[begin DATA RECORDS]

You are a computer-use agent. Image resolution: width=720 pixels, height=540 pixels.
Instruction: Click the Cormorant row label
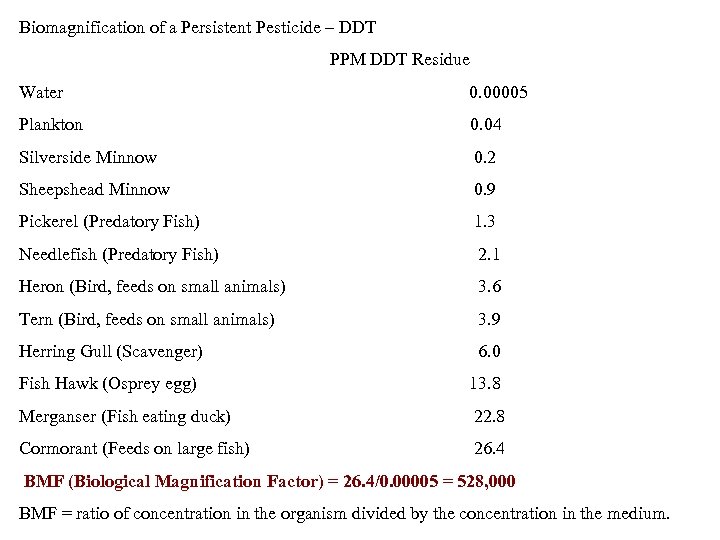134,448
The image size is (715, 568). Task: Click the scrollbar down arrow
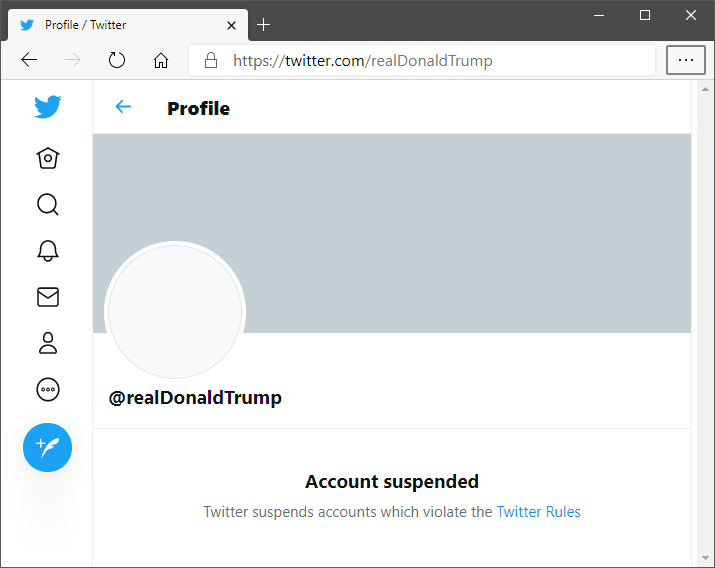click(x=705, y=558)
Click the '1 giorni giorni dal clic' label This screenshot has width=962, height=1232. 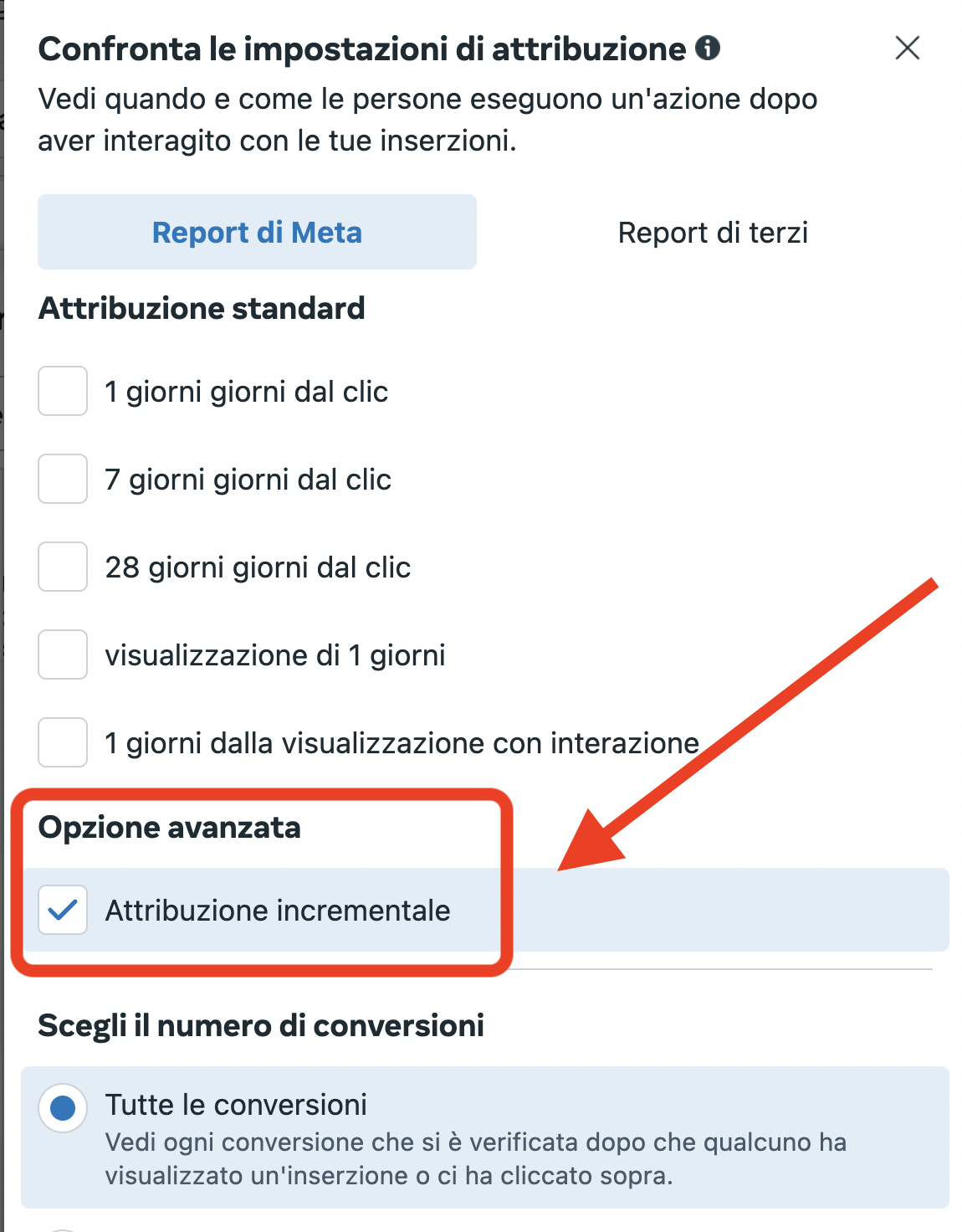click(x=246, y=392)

[end DATA RECORDS]

TASK DESCRIPTION:
Starting at the beginning of the records and continuing through the line with "click(x=705, y=558)", reproduce those lines with "scrollbar" substituted by "scroll bar" and everything else left unchanged, omitting the pictures.

THE RESULT:
You are a computer-use agent. Image resolution: width=720 pixels, height=540 pixels.
Instruction: Click the Cormorant row label
134,448
The image size is (715, 568). Task: Click the scroll bar down arrow
click(x=705, y=558)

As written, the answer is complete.